-- start --

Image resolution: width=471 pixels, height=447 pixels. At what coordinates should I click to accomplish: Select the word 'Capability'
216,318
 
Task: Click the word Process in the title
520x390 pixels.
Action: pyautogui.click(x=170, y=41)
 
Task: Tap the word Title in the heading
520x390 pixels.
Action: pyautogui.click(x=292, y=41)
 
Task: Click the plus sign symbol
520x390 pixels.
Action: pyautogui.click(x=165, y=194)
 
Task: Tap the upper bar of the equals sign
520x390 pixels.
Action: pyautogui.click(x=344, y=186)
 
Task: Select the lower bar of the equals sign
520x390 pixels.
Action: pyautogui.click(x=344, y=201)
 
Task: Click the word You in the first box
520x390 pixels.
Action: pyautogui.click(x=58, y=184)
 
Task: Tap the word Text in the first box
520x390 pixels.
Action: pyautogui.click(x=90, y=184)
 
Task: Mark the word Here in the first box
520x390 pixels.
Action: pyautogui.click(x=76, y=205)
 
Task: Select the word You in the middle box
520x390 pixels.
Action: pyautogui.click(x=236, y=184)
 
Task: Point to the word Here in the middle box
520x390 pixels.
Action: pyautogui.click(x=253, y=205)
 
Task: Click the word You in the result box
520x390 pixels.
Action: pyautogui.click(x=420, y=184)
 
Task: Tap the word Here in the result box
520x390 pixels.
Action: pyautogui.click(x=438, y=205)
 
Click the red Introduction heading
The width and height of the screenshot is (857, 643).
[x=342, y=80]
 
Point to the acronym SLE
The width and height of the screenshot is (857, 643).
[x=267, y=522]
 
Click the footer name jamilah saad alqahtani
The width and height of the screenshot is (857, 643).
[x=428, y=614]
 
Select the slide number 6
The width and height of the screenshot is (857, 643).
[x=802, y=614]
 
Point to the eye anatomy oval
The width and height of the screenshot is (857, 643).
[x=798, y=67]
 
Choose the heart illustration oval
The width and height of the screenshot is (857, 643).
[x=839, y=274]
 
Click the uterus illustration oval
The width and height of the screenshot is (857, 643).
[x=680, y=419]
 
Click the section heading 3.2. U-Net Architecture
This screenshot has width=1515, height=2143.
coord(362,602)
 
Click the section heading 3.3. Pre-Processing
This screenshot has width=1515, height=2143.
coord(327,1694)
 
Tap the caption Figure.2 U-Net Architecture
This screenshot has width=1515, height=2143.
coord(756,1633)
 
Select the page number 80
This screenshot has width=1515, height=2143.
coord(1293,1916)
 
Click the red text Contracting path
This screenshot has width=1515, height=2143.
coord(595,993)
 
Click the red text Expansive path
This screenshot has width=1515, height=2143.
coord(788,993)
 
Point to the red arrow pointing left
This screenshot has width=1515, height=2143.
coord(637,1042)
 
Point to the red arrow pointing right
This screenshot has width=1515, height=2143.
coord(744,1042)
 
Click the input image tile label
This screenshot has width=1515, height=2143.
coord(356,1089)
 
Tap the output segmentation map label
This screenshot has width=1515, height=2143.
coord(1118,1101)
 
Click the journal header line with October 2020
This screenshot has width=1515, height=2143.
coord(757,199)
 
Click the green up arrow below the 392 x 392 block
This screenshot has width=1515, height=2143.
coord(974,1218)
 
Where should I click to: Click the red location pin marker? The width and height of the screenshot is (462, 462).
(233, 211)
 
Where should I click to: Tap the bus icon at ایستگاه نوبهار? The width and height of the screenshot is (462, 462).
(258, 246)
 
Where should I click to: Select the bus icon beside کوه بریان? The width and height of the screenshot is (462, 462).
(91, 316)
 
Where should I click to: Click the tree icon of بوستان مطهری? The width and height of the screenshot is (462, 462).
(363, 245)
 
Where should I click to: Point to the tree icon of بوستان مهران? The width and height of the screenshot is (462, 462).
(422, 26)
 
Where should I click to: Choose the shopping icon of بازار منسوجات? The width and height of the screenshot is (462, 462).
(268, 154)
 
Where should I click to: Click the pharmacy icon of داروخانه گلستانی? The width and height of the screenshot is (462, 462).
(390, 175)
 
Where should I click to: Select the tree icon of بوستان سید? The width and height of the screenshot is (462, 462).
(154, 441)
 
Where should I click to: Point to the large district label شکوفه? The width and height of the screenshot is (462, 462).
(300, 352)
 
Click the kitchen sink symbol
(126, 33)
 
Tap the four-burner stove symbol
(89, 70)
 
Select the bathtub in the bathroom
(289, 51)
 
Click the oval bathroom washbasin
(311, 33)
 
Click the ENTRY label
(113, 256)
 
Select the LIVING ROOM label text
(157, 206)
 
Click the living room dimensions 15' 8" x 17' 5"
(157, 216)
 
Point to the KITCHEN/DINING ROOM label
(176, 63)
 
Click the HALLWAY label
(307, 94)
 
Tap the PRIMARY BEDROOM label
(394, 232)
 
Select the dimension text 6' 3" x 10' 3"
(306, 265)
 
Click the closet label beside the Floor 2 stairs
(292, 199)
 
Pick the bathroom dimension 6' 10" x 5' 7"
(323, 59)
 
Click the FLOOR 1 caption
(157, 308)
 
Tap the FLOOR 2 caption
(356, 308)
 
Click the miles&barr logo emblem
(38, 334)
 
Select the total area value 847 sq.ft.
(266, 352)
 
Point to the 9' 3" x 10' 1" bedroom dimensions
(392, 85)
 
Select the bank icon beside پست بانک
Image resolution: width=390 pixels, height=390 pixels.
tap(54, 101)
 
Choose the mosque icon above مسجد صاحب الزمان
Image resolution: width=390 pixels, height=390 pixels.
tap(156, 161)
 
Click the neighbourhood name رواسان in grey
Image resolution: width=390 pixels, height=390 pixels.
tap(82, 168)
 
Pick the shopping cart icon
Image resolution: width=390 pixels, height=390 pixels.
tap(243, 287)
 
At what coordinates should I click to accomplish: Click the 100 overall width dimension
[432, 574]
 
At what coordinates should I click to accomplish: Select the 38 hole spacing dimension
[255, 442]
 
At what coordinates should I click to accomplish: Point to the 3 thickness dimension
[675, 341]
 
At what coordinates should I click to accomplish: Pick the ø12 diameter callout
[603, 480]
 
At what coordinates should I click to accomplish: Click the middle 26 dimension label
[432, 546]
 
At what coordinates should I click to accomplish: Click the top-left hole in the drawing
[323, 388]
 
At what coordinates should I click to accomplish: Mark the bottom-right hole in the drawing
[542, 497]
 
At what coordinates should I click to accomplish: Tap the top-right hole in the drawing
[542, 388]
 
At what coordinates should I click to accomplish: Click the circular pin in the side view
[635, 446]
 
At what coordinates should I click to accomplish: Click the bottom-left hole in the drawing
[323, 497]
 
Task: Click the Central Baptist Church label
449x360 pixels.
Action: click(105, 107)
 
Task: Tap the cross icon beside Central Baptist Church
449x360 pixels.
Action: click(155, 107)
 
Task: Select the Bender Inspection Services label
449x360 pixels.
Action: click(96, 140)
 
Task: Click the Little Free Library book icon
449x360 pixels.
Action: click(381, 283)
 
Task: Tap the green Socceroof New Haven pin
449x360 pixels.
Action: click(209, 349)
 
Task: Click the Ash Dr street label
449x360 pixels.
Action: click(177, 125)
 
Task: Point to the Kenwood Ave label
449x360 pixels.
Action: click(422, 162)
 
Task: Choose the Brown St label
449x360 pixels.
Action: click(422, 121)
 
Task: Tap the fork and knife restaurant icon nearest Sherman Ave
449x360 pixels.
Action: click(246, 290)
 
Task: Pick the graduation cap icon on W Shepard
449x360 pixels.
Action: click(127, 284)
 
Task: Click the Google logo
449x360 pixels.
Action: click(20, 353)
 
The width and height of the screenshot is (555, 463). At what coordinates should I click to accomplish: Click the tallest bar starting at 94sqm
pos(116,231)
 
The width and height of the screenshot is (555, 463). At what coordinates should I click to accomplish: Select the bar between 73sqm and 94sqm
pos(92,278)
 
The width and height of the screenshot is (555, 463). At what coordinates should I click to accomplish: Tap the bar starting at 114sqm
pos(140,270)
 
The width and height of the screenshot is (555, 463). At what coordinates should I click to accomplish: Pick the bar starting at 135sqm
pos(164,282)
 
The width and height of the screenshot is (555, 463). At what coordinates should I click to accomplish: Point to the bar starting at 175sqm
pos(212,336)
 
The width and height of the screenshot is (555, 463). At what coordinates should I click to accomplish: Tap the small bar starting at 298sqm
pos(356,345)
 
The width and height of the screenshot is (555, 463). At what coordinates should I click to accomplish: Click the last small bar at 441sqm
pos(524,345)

-- end --

* [TASK PROMPT]
Can you rewrite everything from the line containing "At what coordinates should I click to accomplish: Select the 38" down to the line containing "Action: click(422, 121)", replacing "in the drawing" with "on the diagram" and changing nothing else?

* [FULL ANSWER]
At what coordinates should I click to accomplish: Select the 38 hole spacing dimension
[255, 442]
 
At what coordinates should I click to accomplish: Point to the 3 thickness dimension
[675, 341]
 
At what coordinates should I click to accomplish: Pick the ø12 diameter callout
[603, 480]
 
At what coordinates should I click to accomplish: Click the middle 26 dimension label
[432, 546]
 
At what coordinates should I click to accomplish: Click the top-left hole on the diagram
[323, 388]
 
At what coordinates should I click to accomplish: Mark the bottom-right hole on the diagram
[542, 497]
 
At what coordinates should I click to accomplish: Tap the top-right hole on the diagram
[542, 388]
 
At what coordinates should I click to accomplish: Click the circular pin in the side view
[635, 446]
 
At what coordinates should I click to accomplish: Click the bottom-left hole on the diagram
[323, 497]
 
Task: Click the Central Baptist Church label
449x360 pixels.
Action: click(105, 107)
 
Task: Tap the cross icon beside Central Baptist Church
449x360 pixels.
Action: click(155, 107)
 
Task: Select the Bender Inspection Services label
449x360 pixels.
Action: click(96, 140)
 
Task: Click the Little Free Library book icon
449x360 pixels.
Action: click(381, 283)
 
Task: Tap the green Socceroof New Haven pin
449x360 pixels.
Action: click(209, 349)
 
Task: Click the Ash Dr street label
449x360 pixels.
Action: click(177, 125)
 
Task: Point to the Kenwood Ave label
449x360 pixels.
Action: click(422, 162)
 
Task: Choose the Brown St label
449x360 pixels.
Action: click(422, 121)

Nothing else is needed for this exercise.